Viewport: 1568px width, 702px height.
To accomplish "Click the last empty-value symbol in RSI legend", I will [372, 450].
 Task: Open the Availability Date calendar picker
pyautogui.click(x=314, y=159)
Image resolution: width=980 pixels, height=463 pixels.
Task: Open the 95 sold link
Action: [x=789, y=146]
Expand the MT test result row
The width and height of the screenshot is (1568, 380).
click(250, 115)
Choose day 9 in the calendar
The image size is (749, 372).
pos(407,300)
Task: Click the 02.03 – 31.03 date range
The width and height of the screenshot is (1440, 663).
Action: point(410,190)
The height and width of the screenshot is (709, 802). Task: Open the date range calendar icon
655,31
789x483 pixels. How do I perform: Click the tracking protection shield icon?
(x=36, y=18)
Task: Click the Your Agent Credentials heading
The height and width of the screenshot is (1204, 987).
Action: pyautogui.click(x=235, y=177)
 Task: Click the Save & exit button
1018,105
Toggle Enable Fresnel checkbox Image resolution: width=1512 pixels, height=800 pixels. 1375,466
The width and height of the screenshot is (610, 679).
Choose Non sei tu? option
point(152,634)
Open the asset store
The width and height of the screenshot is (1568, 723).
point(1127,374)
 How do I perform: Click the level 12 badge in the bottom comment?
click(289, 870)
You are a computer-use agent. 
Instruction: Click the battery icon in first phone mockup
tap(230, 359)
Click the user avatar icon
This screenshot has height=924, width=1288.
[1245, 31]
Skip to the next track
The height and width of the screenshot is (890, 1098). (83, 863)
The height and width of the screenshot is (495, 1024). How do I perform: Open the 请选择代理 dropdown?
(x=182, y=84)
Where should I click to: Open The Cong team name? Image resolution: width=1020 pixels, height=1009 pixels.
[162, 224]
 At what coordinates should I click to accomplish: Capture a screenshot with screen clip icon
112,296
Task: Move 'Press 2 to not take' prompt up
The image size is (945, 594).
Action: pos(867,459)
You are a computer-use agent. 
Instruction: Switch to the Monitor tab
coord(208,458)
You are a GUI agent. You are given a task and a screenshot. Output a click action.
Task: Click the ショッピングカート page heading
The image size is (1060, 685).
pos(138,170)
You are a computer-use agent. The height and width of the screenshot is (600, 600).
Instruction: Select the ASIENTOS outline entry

* **Directive**:
Copy every row above again, word for word and in the same order, changing nothing.

* **Full output**:
Viewport: 1568px width, 702px height.
To accomplish "Click the last empty-value symbol in RSI legend", I will [372, 450].
 Task: Open the Availability Date calendar picker
pyautogui.click(x=314, y=159)
Image resolution: width=980 pixels, height=463 pixels.
Task: Open the 95 sold link
Action: [x=789, y=146]
Expand the MT test result row
The width and height of the screenshot is (1568, 380).
click(250, 115)
Choose day 9 in the calendar
The image size is (749, 372).
pos(407,300)
Task: Click the 02.03 – 31.03 date range
The width and height of the screenshot is (1440, 663).
Action: point(410,190)
The height and width of the screenshot is (709, 802). Task: Open the date range calendar icon
655,31
789x483 pixels. How do I perform: Click the tracking protection shield icon?
(x=36, y=18)
Task: Click the Your Agent Credentials heading
The height and width of the screenshot is (1204, 987).
Action: pyautogui.click(x=235, y=177)
 Task: Click the Save & exit button
1018,105
Toggle Enable Fresnel checkbox Image resolution: width=1512 pixels, height=800 pixels. 1375,466
The width and height of the screenshot is (610, 679).
Choose Non sei tu? option
point(152,634)
Open the asset store
The width and height of the screenshot is (1568, 723).
point(1127,374)
 How do I perform: Click the level 12 badge in the bottom comment?
click(289, 870)
You are a computer-use agent. 
Instruction: Click the battery icon in first phone mockup
tap(230, 359)
Click the user avatar icon
This screenshot has height=924, width=1288.
[1245, 31]
Skip to the next track
The height and width of the screenshot is (890, 1098). (83, 863)
The height and width of the screenshot is (495, 1024). How do I perform: Open the 请选择代理 dropdown?
(x=182, y=84)
Where should I click to: Open The Cong team name? Image resolution: width=1020 pixels, height=1009 pixels.
[162, 224]
 At what coordinates should I click to accomplish: Capture a screenshot with screen clip icon
112,296
Task: Move 'Press 2 to not take' prompt up
The image size is (945, 594).
Action: pos(867,459)
You are a computer-use agent. 
Instruction: Switch to the Monitor tab
coord(208,458)
You are a GUI agent. You are given a task and a screenshot. Output a click action.
Task: Click the ショッピングカート page heading
The image size is (1060, 685).
pos(138,170)
You are a computer-use agent. The height and width of the screenshot is (600, 600).
Instruction: Select the ASIENTOS outline entry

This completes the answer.